Art. 2(7) of the Berne Convention contains the principle of material reciprocity for works of applied art, according to which such works shall enjoy copyright protection in a Contracting State only if they are also protected by copyright in their country of origin – and not “only” as designs. On the basis of Art. 2(7) of the Berne Convention, works of applied art have often been denied copyright protection in Germany (e.g. Higher Regional Court of Hamm, judgment of 26 June 1992, case no. 4 U 100/92; see also the French Cour de Cassation, judgment of 7 October 2020, case no. D 18-19.441). The ECJ has now put a stop to this.
2. Facts and course of proceedings
The case concerned an alleged imitation of Vitra’s “Dining Sidechair Wood”. This is a chair designed by the late American couple Charles and Ray Eames, which is therefore also known as the “Eames chair”. The defendant, Kwantum, operates a chain of furniture stores in the Netherlands and Belgium. Vitra considered the “Paris Chair” sold by Kwantum to be an infringement of its copyright in the Eames Chair and brought an action before the Dutch courts.
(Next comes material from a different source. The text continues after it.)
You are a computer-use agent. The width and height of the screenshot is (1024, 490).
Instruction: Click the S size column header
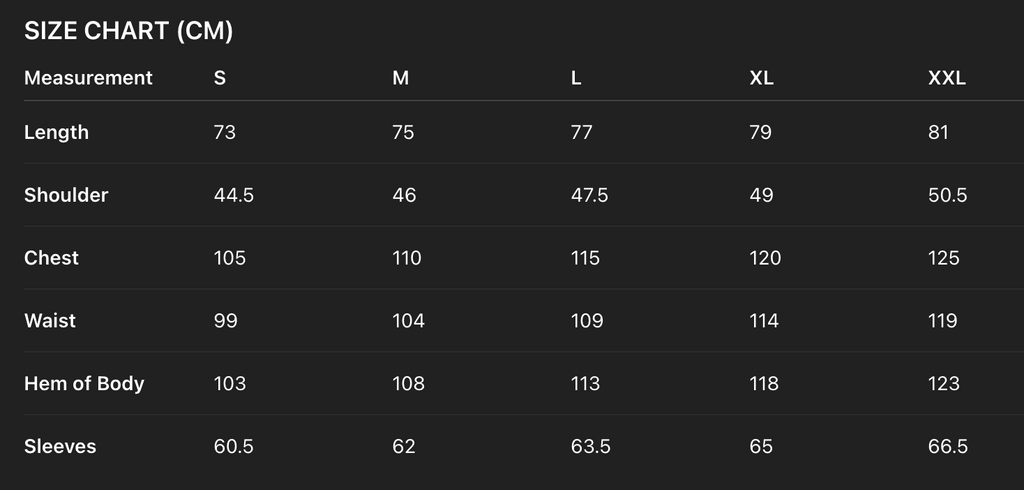point(220,78)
At first instance, the Rechtbank Den Haag found no infringement and dismissed the case. The Court of Appeal in The Hague then came to the opposite conclusion, finding an infringement of Vitra’s copyrights and upholding the claim. The Hoge Raad der Nederlanden stayed the subsequent appeal proceedings and referred five questions of interpretation to the ECJ, essentially concerning the relationship between Art. 2(7) of the Berne Convention and EU copyright law.
3. The decision of the ECJ
The ECJ found that EU copyright law prevents Member States from applying the principle of material reciprocity under Art. 2(7) of the Berne Convention to works of applied art whose country of origin is a third country or whose author is a third-country national.
The ECJ reached this conclusion by first stating that Art. 2(a) and Art. 4(1) of Directive 2001/29 (Copyright Directive) also apply to works of applied art whose country of origin is a third country or whose author is a third-country national. The criterion for copyright protection is not the geographical origin of the work or its author, but solely whether the object in question meets the substantive requirements for protection. Moreover, the Directive’s objective of harmonising copyright protection in the internal market would be jeopardised if the conditions for protecting works of applied art from third countries were different in the Member States. The Copyright Directive should therefore be applied whenever copyright protection is sought for a work in the internal market.
In a second step, the ECJ states that copyright is protected by Art. 17(2) of the Charter of Fundamental Rights (CFR) and that the application of Art. 2(7) of the Berne Convention constitutes an impairment of this fundamental right. However, according to Art. 52(1) CFR, such impairment of a fundamental right must be provided for by law. Since the EU has harmonised copyright law, only the EU – and not the Member States – is entitled to decide whether and under what conditions the fundamental protection of copyright may be restricted.
4. Significance of the rules and practical advice
It is hard to understate the importance of this decision. Not only does it provide important legal clarity, it also strengthens the protection of rights holders based outside the European Union, for example in the US. This opens up new possibilities for legal protection: Provided that the object in question meets the requirements for protection as a work of applied art according to the standards of Union law, it can no longer be denied copyright protection in the European Union. Proof of copyright protection in the country of origin will no longer be required. This will significantly reduce the barriers to, and the complexity and cost of, enforcing rights in the European Union.
In addition to prosecuting infringements in the European Union, the decision also paves the way for border seizure applications to prevent the import of infringing products at the Union's external borders.